11TH AUGUST 1918 AGE 19

BURIED: AIRE COMMUNAL CEMETERY, FRANCE


During her lifetime the poet Elizabeth Barrett Browning was more popular than her husband Robert Browning, but this hasn't been reflected in this headstone inscription project. Robert Browning is one of the most popular poets quoted whereas this is the first quotation from one of Elizabeth's poems that I've come across. It's a difficult poem too, and not a popular one. The poem is called A Drama of Exile. It recounts the events of Adam and Eve's first day in exile from the Garden of Eden, and their conversations with Gabriel, Lucifer, various angels, spirits, phantasms and Christ in a vision.
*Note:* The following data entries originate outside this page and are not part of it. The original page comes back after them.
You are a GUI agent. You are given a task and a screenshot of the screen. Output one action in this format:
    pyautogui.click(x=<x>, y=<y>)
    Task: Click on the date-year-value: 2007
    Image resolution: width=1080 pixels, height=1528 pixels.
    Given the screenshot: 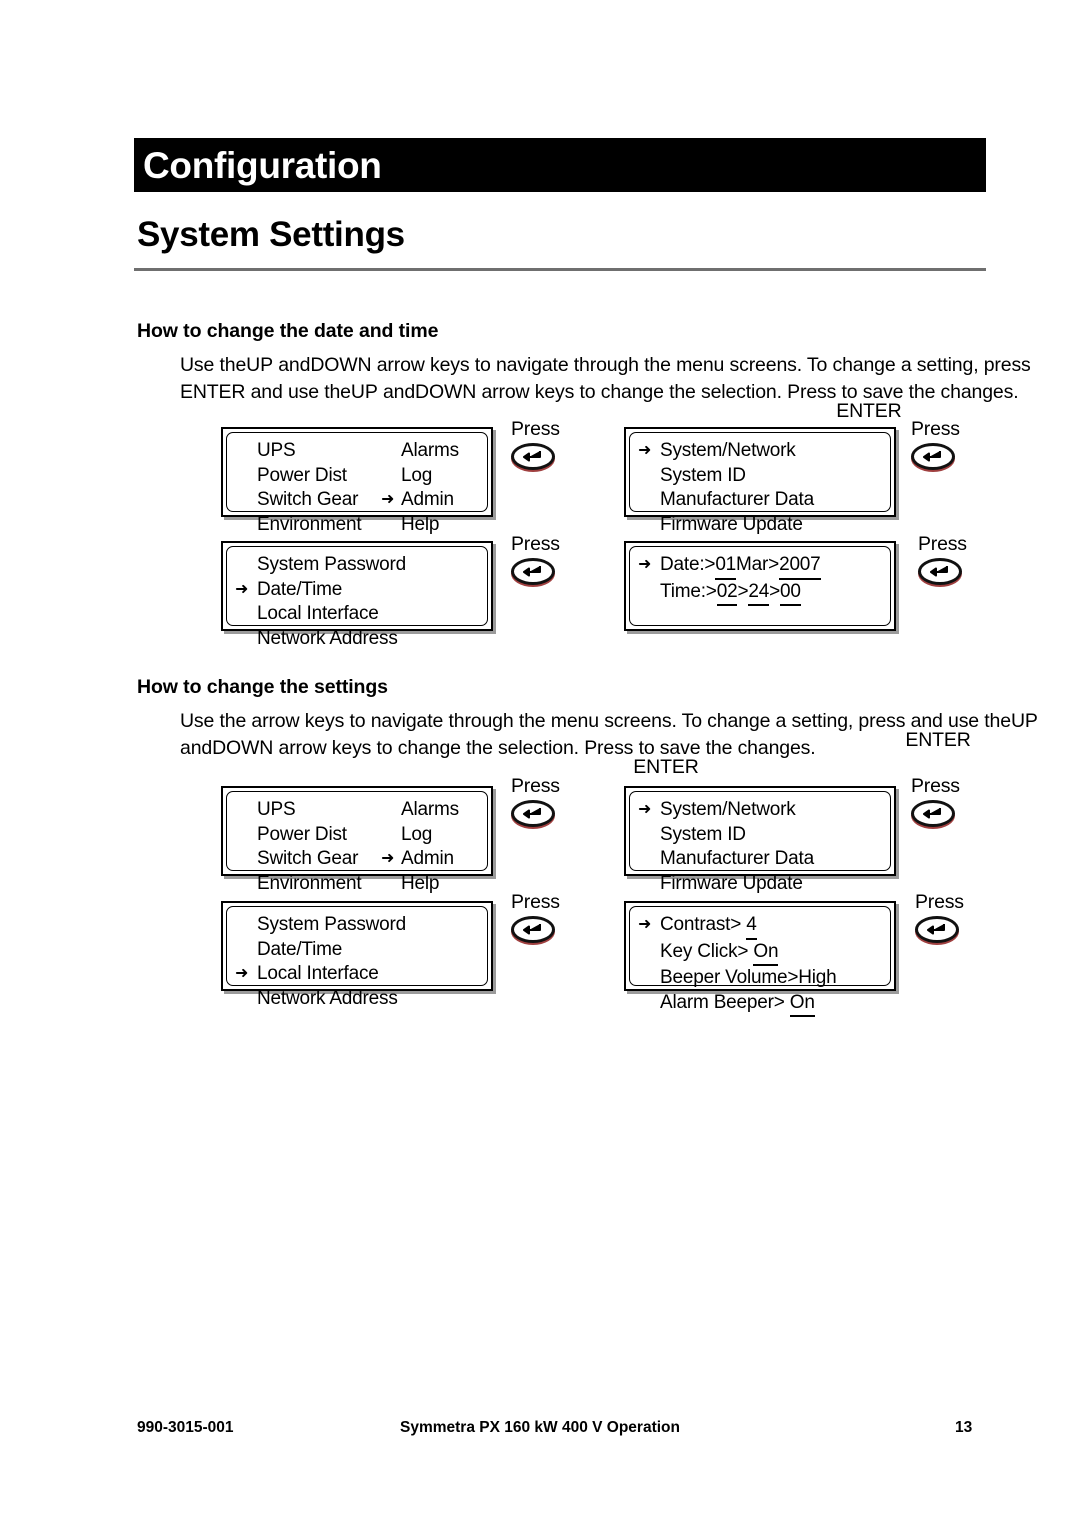 What is the action you would take?
    pyautogui.click(x=800, y=566)
    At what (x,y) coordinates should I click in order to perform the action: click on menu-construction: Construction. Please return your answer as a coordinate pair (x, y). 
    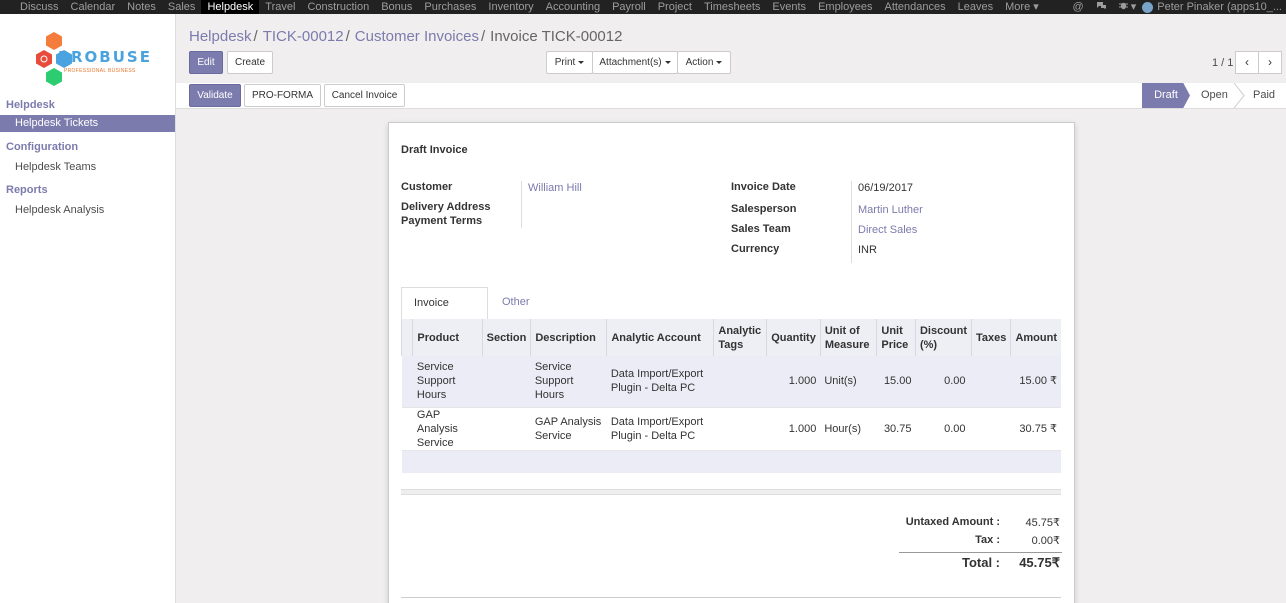
    Looking at the image, I should click on (338, 7).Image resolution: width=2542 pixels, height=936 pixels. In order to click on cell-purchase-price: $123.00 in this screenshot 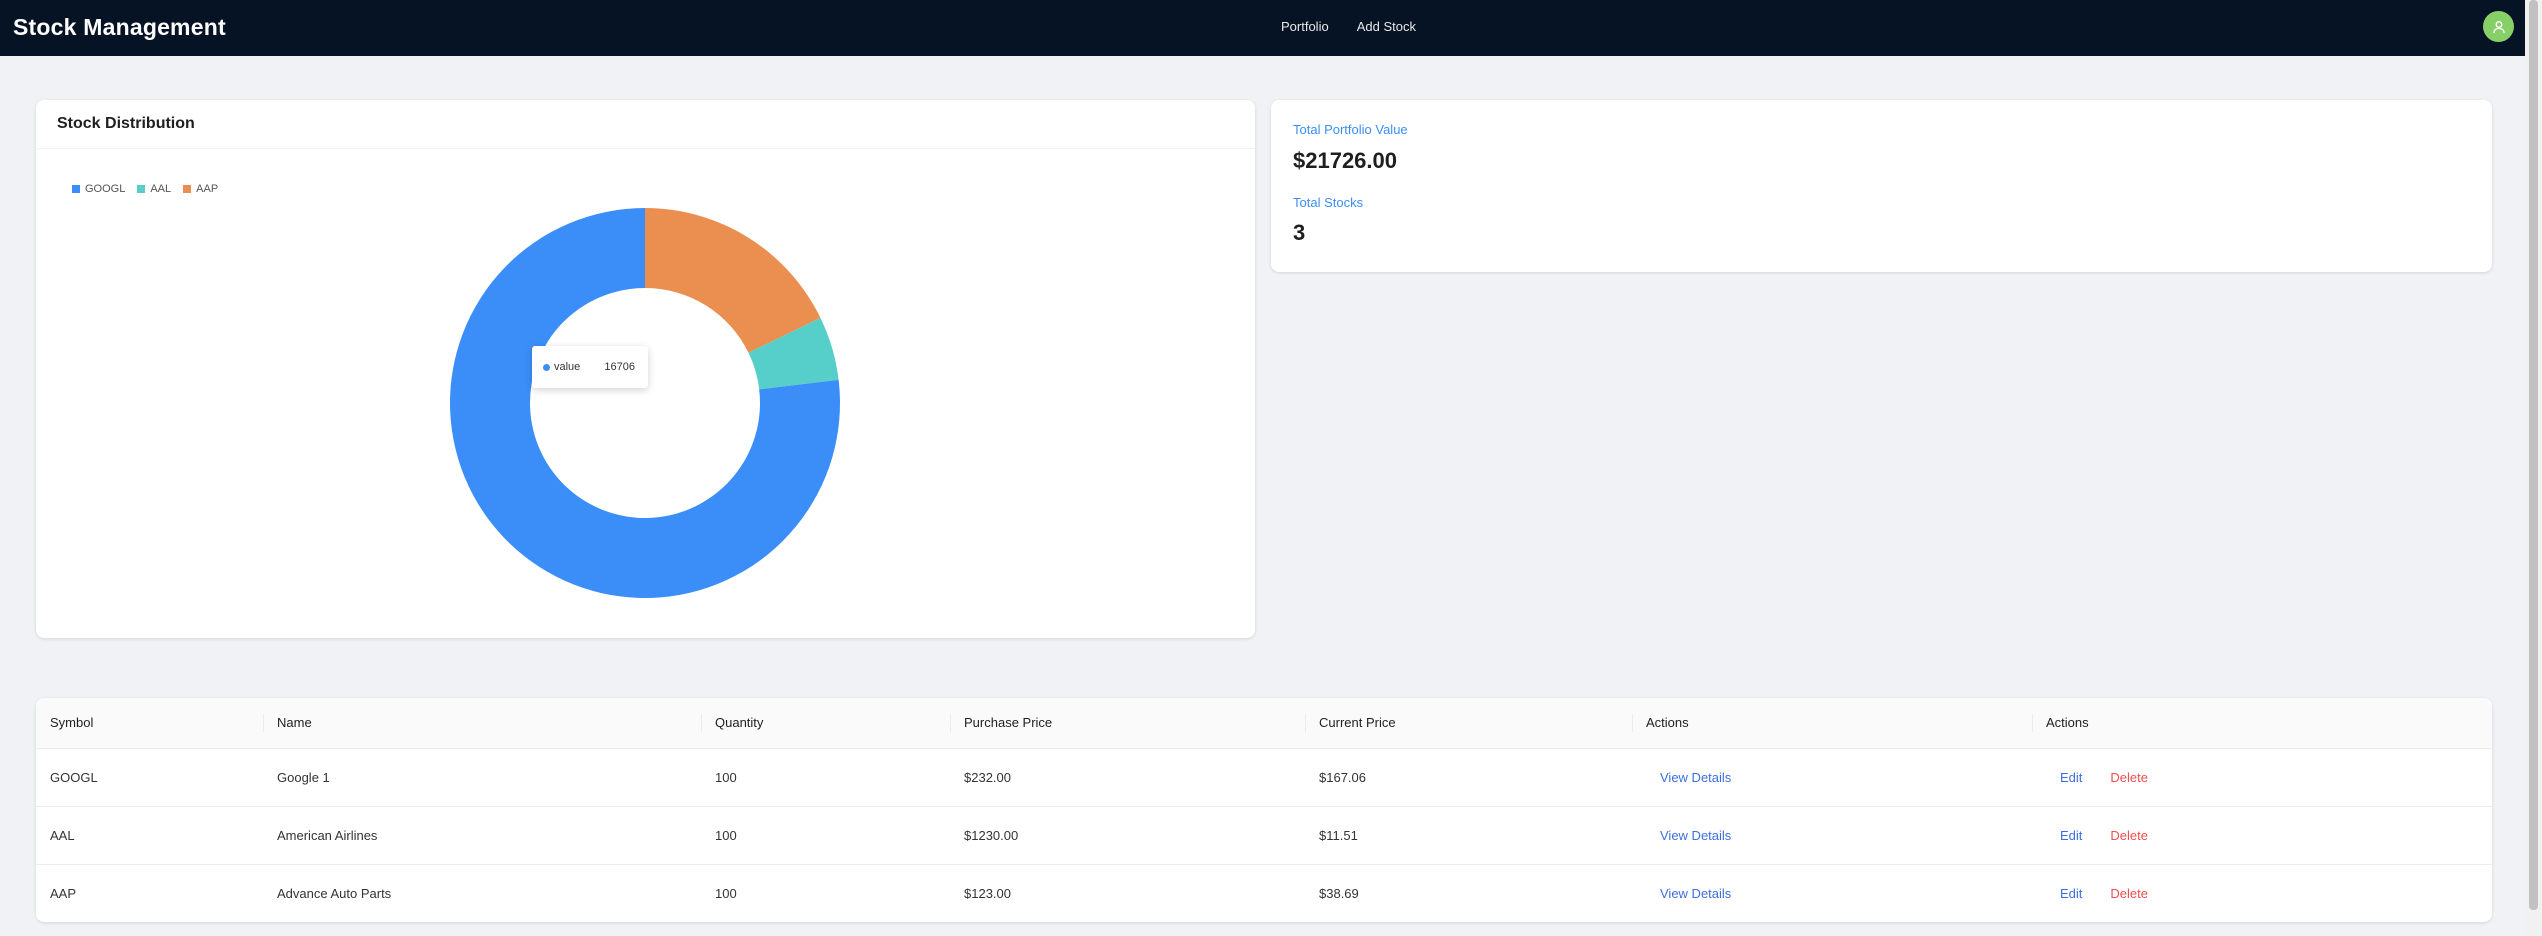, I will do `click(1128, 893)`.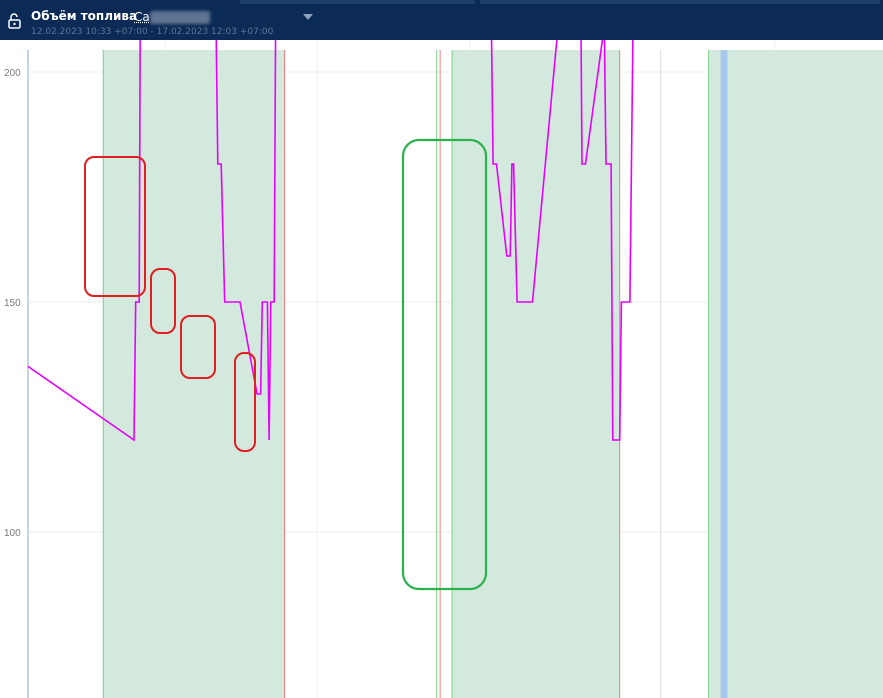 This screenshot has height=698, width=883. What do you see at coordinates (12, 534) in the screenshot?
I see `y-tick-label: 100` at bounding box center [12, 534].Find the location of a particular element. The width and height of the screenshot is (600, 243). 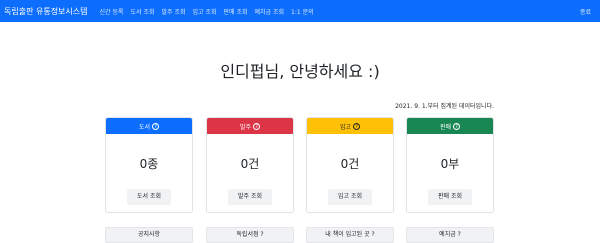

card-orders-header: 발주 ? is located at coordinates (250, 126).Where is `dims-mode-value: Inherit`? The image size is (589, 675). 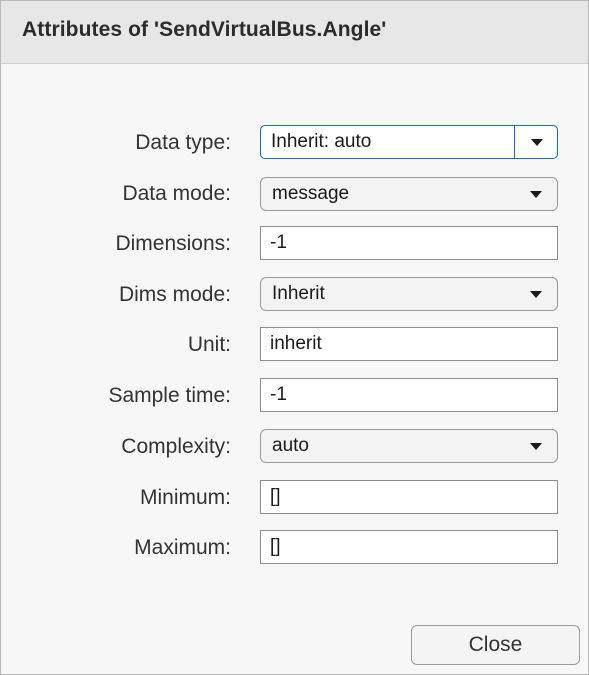
dims-mode-value: Inherit is located at coordinates (298, 294).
On the Day of Judgement, when the trumpet shall sound and the dead shall be raised up, who will control Death, the pale horse of Revelation 6: 7-8? The second semichorus promise that, "A Tamer shall be found ... He shall master and surprise the steed of Death for He is strong ..." He, of course, will be Christ who will overcome death for, as it says in the bible, "as in Adam all die, even so in Christ shall all be made alive" [I Corinthians 15:22]. This is the meaning of Osmond's inscription: there is no death.
John Percival Osmand was born and brought up in South Molton Devon where his father was a domestic groom and coachman. He served in the 2nd/4th Battalion Royal Berkshire Regiment and died of wounds in Aire, a hospital centre behind the lines. The battalion had been in action that day in the Neppe Forest Sector where their casualties, particularly from gas, had been very heavy but it's not possible to say if this was the day Osmond was wounded.